▸ **ABOUT THIS TASK**:
Report all lines of the records that contain "agent".

▸ **GIVEN RECORDS**:
*** Begin section ***
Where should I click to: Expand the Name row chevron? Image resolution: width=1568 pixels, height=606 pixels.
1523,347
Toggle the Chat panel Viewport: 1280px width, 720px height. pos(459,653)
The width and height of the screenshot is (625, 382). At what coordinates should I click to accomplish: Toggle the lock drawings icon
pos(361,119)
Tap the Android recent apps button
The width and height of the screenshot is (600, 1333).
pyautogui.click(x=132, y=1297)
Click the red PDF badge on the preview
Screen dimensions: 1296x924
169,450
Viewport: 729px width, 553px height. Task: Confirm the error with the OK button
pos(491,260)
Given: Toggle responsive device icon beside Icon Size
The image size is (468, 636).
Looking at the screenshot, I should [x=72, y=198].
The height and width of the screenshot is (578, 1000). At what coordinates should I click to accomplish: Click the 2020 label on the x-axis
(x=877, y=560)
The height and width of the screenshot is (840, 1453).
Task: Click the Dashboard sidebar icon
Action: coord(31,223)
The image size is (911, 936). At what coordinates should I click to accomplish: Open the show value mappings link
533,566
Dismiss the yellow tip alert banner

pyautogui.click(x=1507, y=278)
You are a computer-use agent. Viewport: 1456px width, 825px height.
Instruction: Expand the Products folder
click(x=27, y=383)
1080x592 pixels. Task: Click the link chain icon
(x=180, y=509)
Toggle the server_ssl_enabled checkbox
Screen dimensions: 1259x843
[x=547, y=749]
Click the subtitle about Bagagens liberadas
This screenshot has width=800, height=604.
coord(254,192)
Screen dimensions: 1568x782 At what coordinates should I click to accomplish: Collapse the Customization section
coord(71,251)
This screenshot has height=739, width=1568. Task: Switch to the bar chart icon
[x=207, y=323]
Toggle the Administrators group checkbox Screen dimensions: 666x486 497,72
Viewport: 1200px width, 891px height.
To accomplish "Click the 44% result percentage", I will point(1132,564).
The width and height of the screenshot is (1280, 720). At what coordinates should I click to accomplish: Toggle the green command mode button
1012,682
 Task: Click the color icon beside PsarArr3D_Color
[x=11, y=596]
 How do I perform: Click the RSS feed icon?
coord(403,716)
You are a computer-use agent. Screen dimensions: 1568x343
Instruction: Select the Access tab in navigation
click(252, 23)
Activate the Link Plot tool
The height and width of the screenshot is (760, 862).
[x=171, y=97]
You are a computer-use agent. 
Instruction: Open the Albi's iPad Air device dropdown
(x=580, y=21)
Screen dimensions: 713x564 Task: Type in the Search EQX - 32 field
*** End section ***
▸ **REPLY**:
You are a computer-use agent. Viewport: 1456px width, 825px height.
You are a computer-use agent. Screen dimensions: 1568x343
You are a computer-use agent. 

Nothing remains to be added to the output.